PAGE ▸
#####
Peu de temps après la sortie d'Assassin's Creed 4 sur PS3 et Xbox 360, il est l'heure de retrouver la famille Kenway sur next-gen à travers un épisode mettant en scène le grand-père de Connor, à savoir Edward le pirate. Ce changement de héros est évidemment accompagné par l'arrivée d'un univers à la fois complètement inédit et passionnant : les Caraïbes du XVIIIème siècle. Espérons simplement qu'il ne s'agisse pas là de la seule nouveauté de cet opus...
Pour la première fois dans l'histoire de la série (du moins pour les épisodes principaux), Assassin's Creed 4 : Black Flag ne débute pas dans le présent, mais directement dans le passé. Cela montre clairement un désintéressement des développeurs pour les événements actuels, voire même, et c'est plus problématique, un manque d'idées. En effet, on incarne un personnage dont on ne sait rien et qui se contente d'entrer dans l'animus afin d'obtenir pour Abstergo des images susceptibles d'être utilisées dans le cadre d'un film sur les pirates. Oubliez donc toute forme de cohérence, ou ne serait-ce que des implications concrètes de la fin du 3ème opus (elle est à peine évoquée), on ne nous apprend ici qu'une chose : les Templiers ne sont pas gentils. En effet, les 3 séquences de 5 à 10 minutes obligatoires dans le présent ne se résument qu'à quelques conversations avec une voix mystérieuse qui nous met en garde contre les agissements d'Abstergo. Il est possible de pirater les animus des autres participants au projet en effectuant divers mini-jeux, mais ne vous attendez pas à débloquer des informations plus précises que la biographie de Robert De Sablé ou quelques mémos vocaux de Desmond Miles. Bref, on n'apprend rien, ce qui est déjà en soi problématique, mais le principal souci vient surtout de l'absence totale d'intérêt de ces séquences, que ce soit en termes de gameplay ou de scénario. Il serait peut-être temps de changer l'orientation de la série à ce niveau...
#####
DONNÉES ▸
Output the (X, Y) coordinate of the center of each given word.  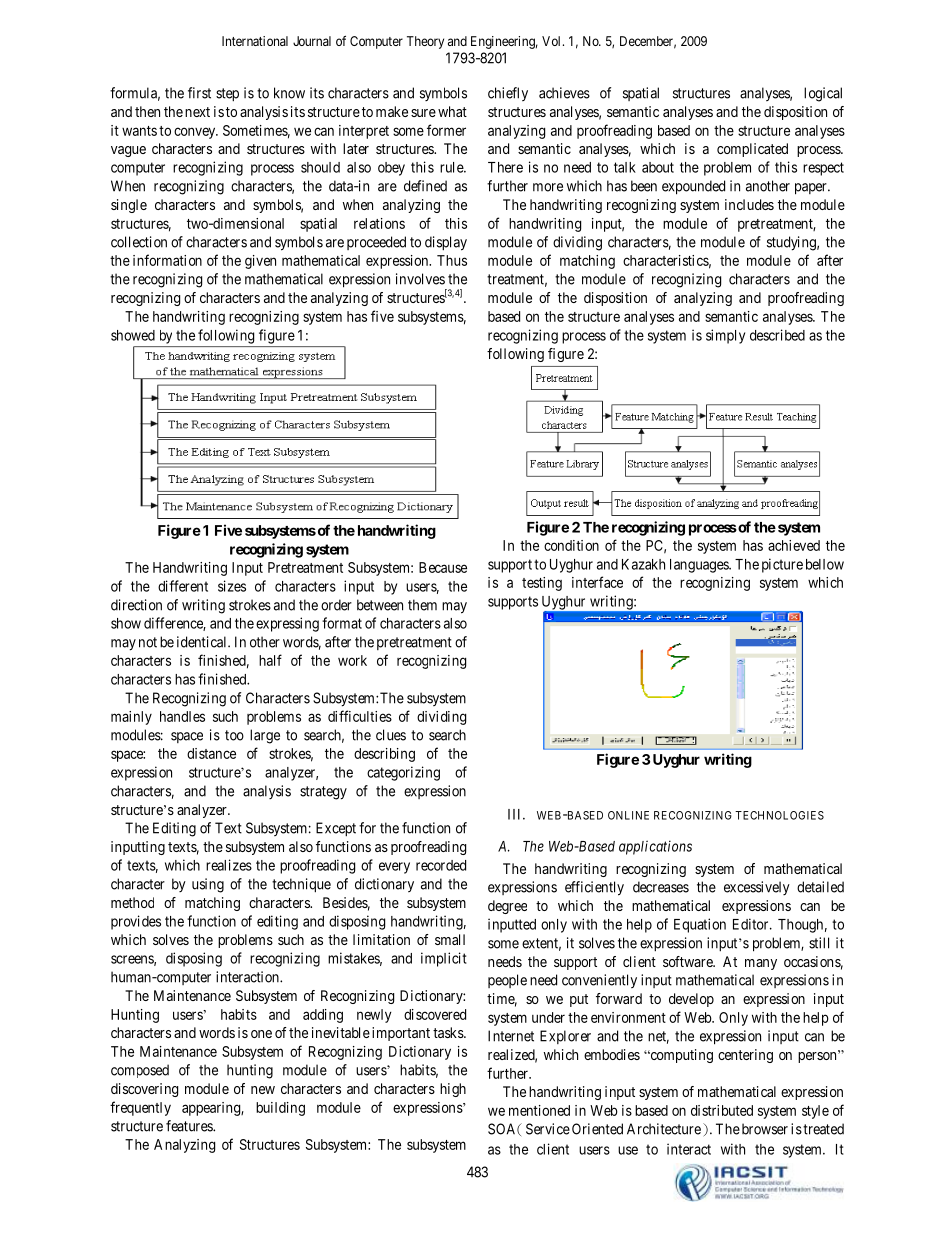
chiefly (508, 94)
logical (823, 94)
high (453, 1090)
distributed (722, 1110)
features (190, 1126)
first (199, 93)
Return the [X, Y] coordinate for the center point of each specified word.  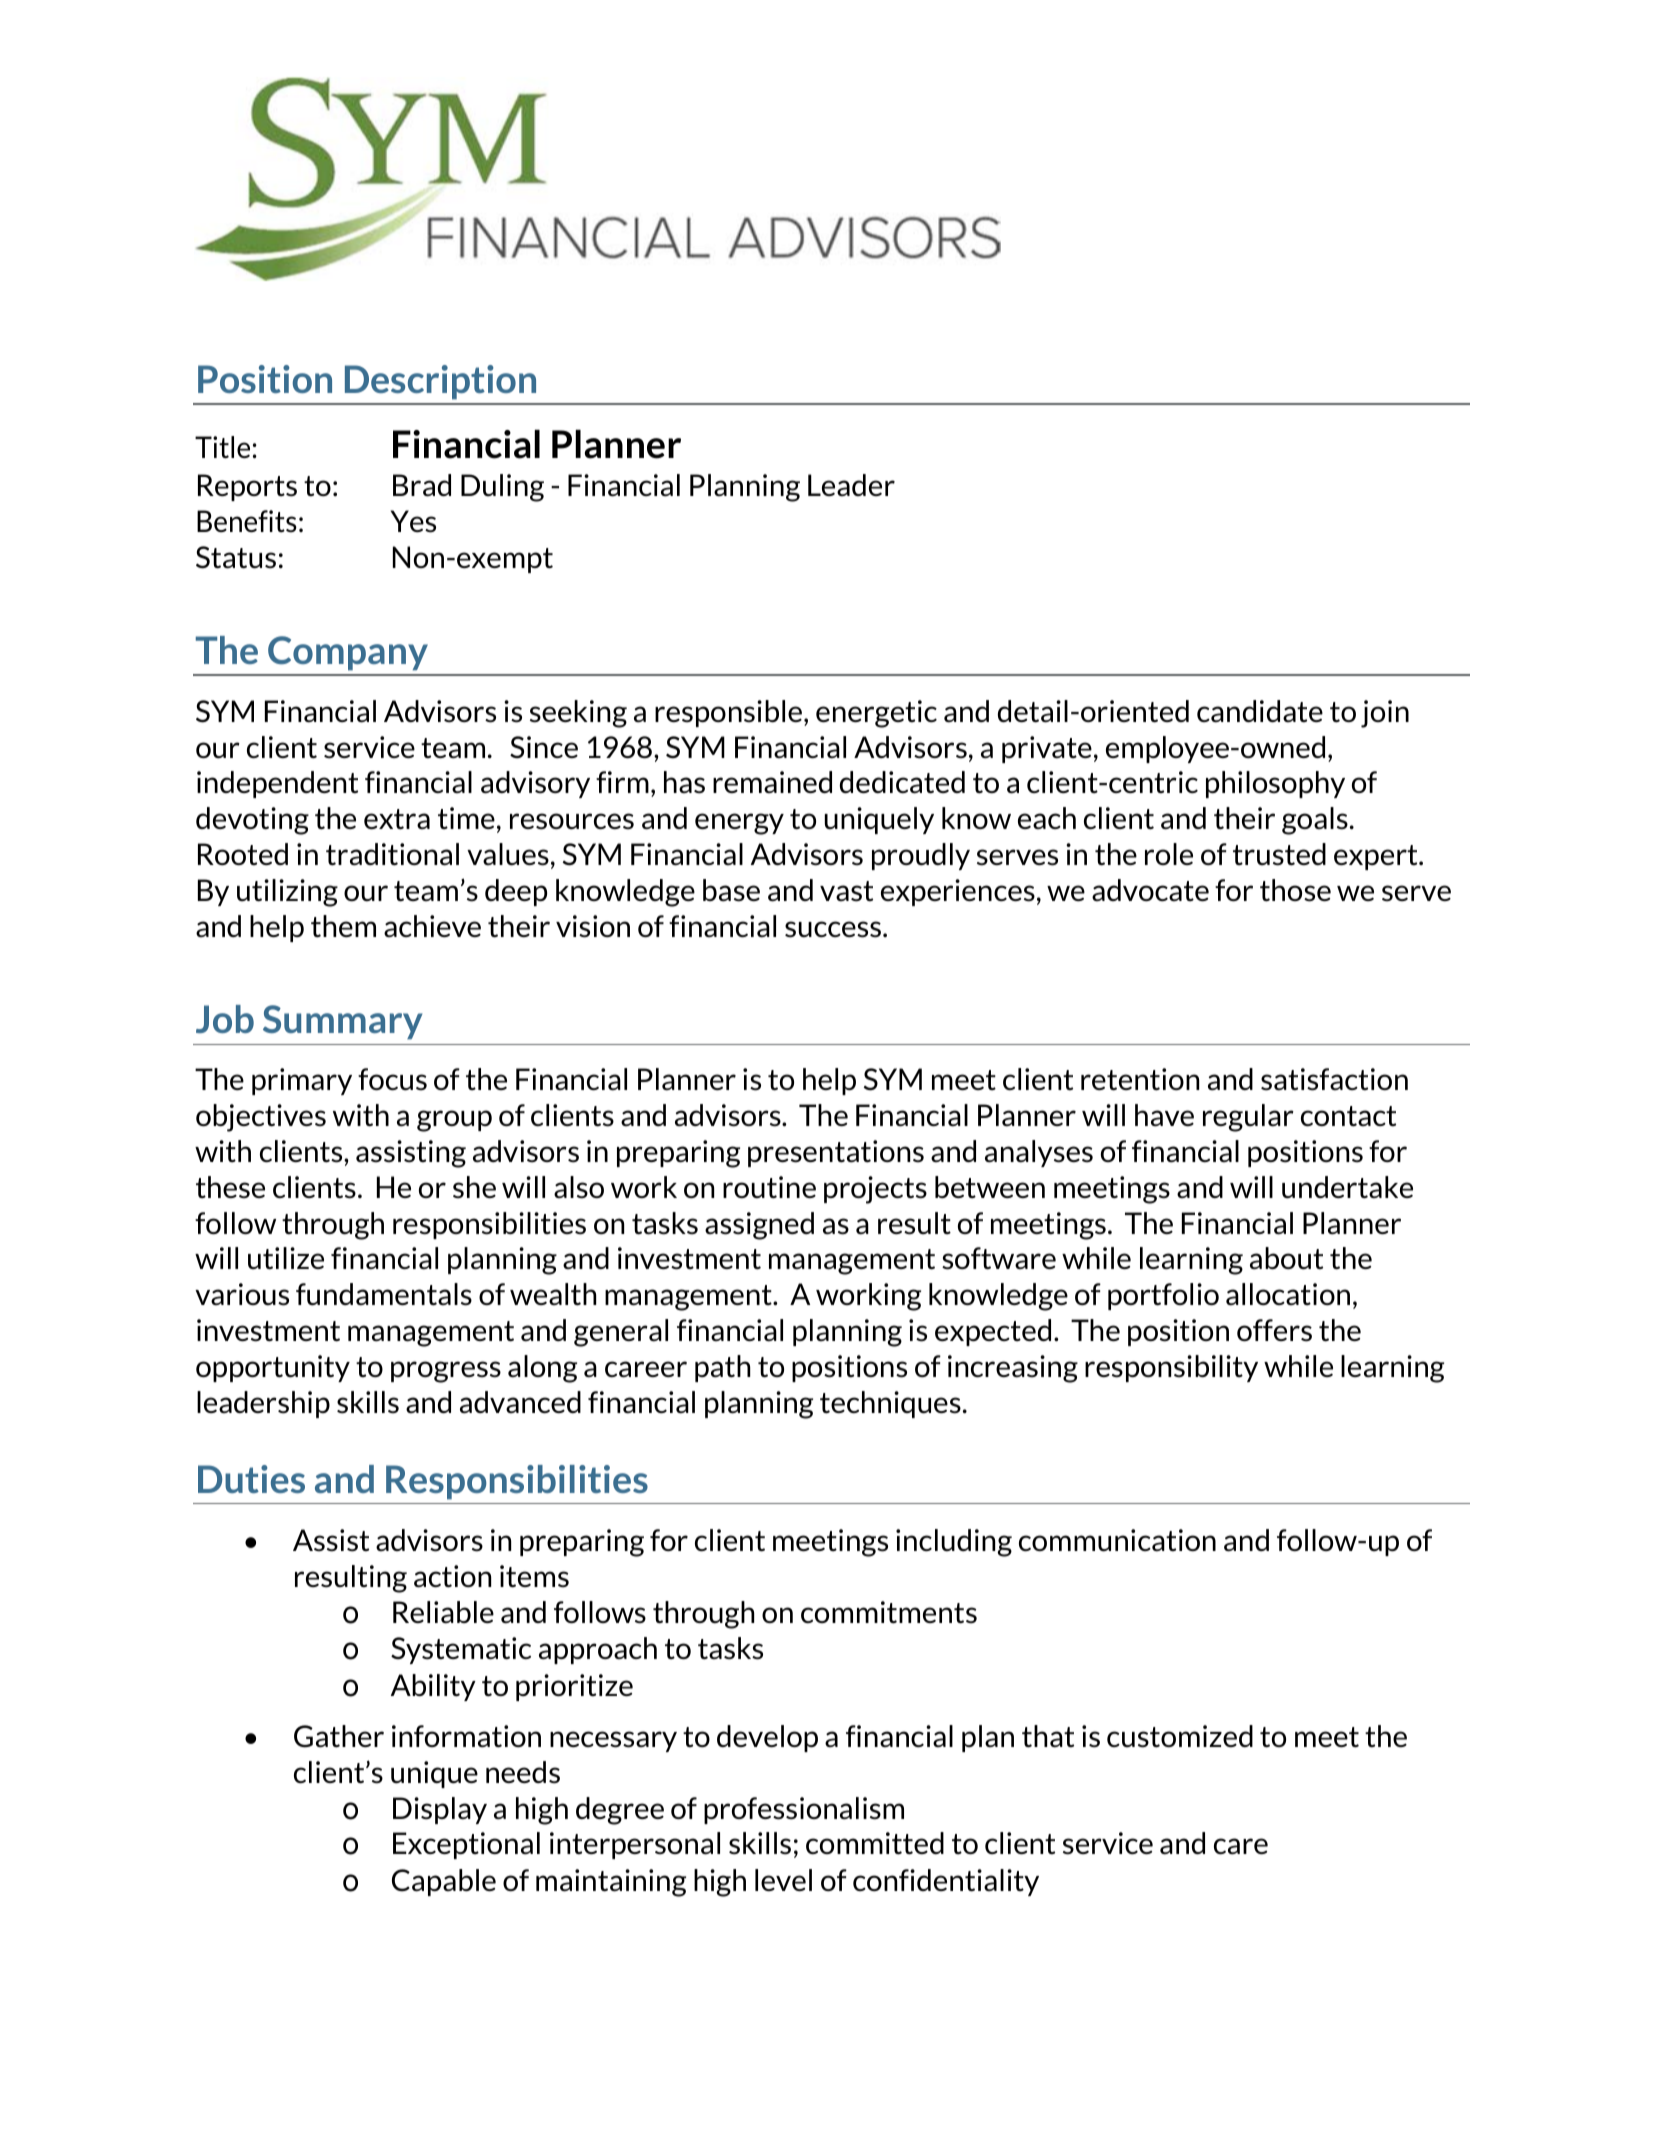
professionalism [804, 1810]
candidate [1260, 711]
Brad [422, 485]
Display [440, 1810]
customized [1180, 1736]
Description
#####
VOS CONSIGNES ▸ Pourriez-vous reproduire intégralement, sans la moindre modification, la critique d'Assassin's Creed 4 : Black Flag ?

RÉPONSE ATTENDUE ▸
Peu de temps après la sortie d'Assassin's Creed 4 sur PS3 et Xbox 360, il est l'heure de retrouver la famille Kenway sur next-gen à travers un épisode mettant en scène le grand-père de Connor, à savoir Edward le pirate. Ce changement de héros est évidemment accompagné par l'arrivée d'un univers à la fois complètement inédit et passionnant : les Caraïbes du XVIIIème siècle. Espérons simplement qu'il ne s'agisse pas là de la seule nouveauté de cet opus...
Pour la première fois dans l'histoire de la série (du moins pour les épisodes principaux), Assassin's Creed 4 : Black Flag ne débute pas dans le présent, mais directement dans le passé. Cela montre clairement un désintéressement des développeurs pour les événements actuels, voire même, et c'est plus problématique, un manque d'idées. En effet, on incarne un personnage dont on ne sait rien et qui se contente d'entrer dans l'animus afin d'obtenir pour Abstergo des images susceptibles d'être utilisées dans le cadre d'un film sur les pirates. Oubliez donc toute forme de cohérence, ou ne serait-ce que des implications concrètes de la fin du 3ème opus (elle est à peine évoquée), on ne nous apprend ici qu'une chose : les Templiers ne sont pas gentils. En effet, les 3 séquences de 5 à 10 minutes obligatoires dans le présent ne se résument qu'à quelques conversations avec une voix mystérieuse qui nous met en garde contre les agissements d'Abstergo. Il est possible de pirater les animus des autres participants au projet en effectuant divers mini-jeux, mais ne vous attendez pas à débloquer des informations plus précises que la biographie de Robert De Sablé ou quelques mémos vocaux de Desmond Miles. Bref, on n'apprend rien, ce qui est déjà en soi problématique, mais le principal souci vient surtout de l'absence totale d'intérêt de ces séquences, que ce soit en termes de gameplay ou de scénario. Il serait peut-être temps de changer l'orientation de la série à ce niveau...